Schon vorab hatte Guardiola die Europa-League-Teilnehmer aus Gladbach höflich als "Champions-League-Mannschaft" bezeichnet. Während des Spiels wirkte er angespannt, legte sich in der Nachspielzeit sogar mit der vierten Offiziellen Bibiana Steinhaus an, was jedoch folgenlos blieb. Nach dem mutigen und taktisch geschickten Auftritt der Elf von Trainer Lucien Favre war der Respekt vor dem Zweitbesten noch ein bisschen größer geworden.

Auch die Gladbacher trauen sich zumindest genug Konstanz zu, hinter den Münchnern den Rest der Liga anzuführen. Beim Vergleich am Sonntagabend habe sich die Mannschaft "in der Summe auf Augenhöhe" mit dem FC Bayern bewegt, stellte Sportdirektor Max Eberl stolz fest und lobte eine "unglaubliche Stabilität", nach 15 Saisonspielen ohne Niederlage. Die jüngste Vorstellung der eigenen Elf stufte Eberl zudem als "bemerkenswert" ein. Verblüfft klang er dabei nicht.

Das Selbstvertrauen der Spieler war nach dieser mit Bravour bestandenen Qualitätsüberprüfung sogar noch ein bisschen ausgeprägter. "Nach dem neunten Spieltag lügt die Tabelle nicht", erklärte Christoph Kramer, beinahe im amtlichen Tonfall: "Dann sind wir halt die zweitbeste Mannschaft im Moment in Deutschland, dann ist das halt so." Und wenn Neuer "nicht seinen besten Tag erwischt, dann gewinnen wir das Ding wahrscheinlich", ergänzte Kramer.

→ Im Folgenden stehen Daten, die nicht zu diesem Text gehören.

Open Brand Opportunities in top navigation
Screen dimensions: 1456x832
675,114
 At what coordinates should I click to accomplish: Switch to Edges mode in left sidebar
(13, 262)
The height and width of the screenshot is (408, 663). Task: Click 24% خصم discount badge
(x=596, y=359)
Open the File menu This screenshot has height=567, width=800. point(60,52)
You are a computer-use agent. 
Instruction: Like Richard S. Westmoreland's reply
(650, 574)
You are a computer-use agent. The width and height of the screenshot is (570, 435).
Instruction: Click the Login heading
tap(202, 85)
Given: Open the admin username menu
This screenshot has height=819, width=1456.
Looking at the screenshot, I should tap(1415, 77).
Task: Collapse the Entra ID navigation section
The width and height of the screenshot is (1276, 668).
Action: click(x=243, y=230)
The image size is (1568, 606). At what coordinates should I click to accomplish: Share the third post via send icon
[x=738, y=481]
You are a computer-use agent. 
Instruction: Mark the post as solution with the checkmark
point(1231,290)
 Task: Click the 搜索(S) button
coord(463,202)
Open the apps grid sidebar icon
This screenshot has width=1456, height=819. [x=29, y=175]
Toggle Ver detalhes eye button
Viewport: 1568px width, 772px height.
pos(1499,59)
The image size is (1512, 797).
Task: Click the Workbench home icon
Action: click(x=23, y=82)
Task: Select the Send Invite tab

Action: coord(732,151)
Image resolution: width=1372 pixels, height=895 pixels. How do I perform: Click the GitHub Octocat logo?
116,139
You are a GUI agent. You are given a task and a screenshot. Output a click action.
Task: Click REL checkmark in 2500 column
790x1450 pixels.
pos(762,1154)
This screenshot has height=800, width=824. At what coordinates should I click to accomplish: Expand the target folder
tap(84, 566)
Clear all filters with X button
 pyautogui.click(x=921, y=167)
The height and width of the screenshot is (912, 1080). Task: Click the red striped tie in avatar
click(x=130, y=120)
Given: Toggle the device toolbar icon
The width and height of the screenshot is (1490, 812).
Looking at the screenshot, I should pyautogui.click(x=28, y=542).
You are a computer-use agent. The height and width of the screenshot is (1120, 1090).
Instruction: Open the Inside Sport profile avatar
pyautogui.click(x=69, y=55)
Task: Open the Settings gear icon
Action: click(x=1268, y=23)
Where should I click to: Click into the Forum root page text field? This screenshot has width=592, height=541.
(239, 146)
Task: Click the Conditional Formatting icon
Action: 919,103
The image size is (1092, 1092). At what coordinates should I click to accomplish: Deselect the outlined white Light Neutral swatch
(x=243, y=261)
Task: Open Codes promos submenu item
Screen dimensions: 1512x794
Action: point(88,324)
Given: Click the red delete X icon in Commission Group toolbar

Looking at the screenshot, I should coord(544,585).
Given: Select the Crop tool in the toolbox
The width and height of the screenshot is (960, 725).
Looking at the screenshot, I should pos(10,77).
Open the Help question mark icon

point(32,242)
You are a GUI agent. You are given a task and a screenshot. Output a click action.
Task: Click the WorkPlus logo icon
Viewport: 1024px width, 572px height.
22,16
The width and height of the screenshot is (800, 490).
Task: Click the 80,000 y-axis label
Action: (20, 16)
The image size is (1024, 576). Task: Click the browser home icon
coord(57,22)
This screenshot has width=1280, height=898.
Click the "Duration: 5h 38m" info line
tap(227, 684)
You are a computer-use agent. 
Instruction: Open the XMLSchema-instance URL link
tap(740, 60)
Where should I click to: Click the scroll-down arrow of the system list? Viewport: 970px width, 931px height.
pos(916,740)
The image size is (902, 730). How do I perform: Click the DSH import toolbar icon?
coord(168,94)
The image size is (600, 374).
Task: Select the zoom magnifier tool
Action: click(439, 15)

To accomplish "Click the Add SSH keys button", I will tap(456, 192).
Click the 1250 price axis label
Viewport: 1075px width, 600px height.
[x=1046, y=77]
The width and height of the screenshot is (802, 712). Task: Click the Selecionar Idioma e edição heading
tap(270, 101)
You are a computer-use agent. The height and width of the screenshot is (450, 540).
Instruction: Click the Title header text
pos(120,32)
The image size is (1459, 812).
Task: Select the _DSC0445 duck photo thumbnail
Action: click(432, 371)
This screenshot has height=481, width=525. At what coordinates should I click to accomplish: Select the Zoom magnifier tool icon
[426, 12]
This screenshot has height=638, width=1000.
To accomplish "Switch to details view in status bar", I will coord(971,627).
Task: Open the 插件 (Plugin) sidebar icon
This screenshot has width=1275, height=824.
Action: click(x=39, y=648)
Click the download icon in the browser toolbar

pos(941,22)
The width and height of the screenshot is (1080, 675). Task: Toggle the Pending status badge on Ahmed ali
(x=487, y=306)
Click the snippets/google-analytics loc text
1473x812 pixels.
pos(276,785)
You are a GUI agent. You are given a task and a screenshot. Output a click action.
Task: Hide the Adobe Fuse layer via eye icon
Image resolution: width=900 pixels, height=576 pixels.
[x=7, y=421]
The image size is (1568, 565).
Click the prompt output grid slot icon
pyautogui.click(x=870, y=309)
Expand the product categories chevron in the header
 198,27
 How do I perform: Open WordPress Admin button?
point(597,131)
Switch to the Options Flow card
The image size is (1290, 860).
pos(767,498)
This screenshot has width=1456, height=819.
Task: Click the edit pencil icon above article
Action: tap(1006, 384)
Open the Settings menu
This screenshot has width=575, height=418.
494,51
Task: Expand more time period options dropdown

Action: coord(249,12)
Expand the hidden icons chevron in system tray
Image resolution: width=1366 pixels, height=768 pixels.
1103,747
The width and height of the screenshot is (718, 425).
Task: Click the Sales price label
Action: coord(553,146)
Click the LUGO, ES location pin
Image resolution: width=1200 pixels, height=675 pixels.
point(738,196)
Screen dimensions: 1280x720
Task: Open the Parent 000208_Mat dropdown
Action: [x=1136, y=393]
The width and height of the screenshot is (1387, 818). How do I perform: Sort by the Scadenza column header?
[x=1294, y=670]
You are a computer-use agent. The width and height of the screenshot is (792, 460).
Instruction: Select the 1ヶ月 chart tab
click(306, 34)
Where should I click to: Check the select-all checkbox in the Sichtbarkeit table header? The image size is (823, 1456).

Sie hatten ja in der Tat weniger Torchancen zugelassen, als sie sich selbst erkontert hatten. Wie bei André Hahns Flachschuss, der wohl besten Möglichkeit des Spiels. "Ich treffe den Ball perfekt, den hält nicht jeder Torwart, aber er hält den überragend", sagte Hahn und lobte Neuer ein wenig ehrfürchtig: "Er ist der beste Torwart der Welt." Was Gladbachs Schlussmann Yann Sommer einerseits mit seiner Fachexpertise bestätigte; Neuer habe "gezeigt, dass er Weltklasse ist". Zugleich war es ihm ein Anliegen hervorzuheben: "Wir haben sehr viel Qualität."

Nur mit dem Begriff "Bayern-Jäger" kann der Schweizer Nationaltorwart trotz aller Freude über Platz zwei nichts anfangen. "Interessiert uns nicht", sagte er knapp, "ich fühle mich als Gladbach-Spieler." Seine Antwort auf die Nachfrage, ob es denn "Gladbach-Jäger" gebe, zeugt vom neuen Selbstbewusstsein bei der Borussia. Sommer sagte: "Natürlich gibt es 'Gladbach-Jäger'". Der Torwart hat das durchaus ernst gemeint.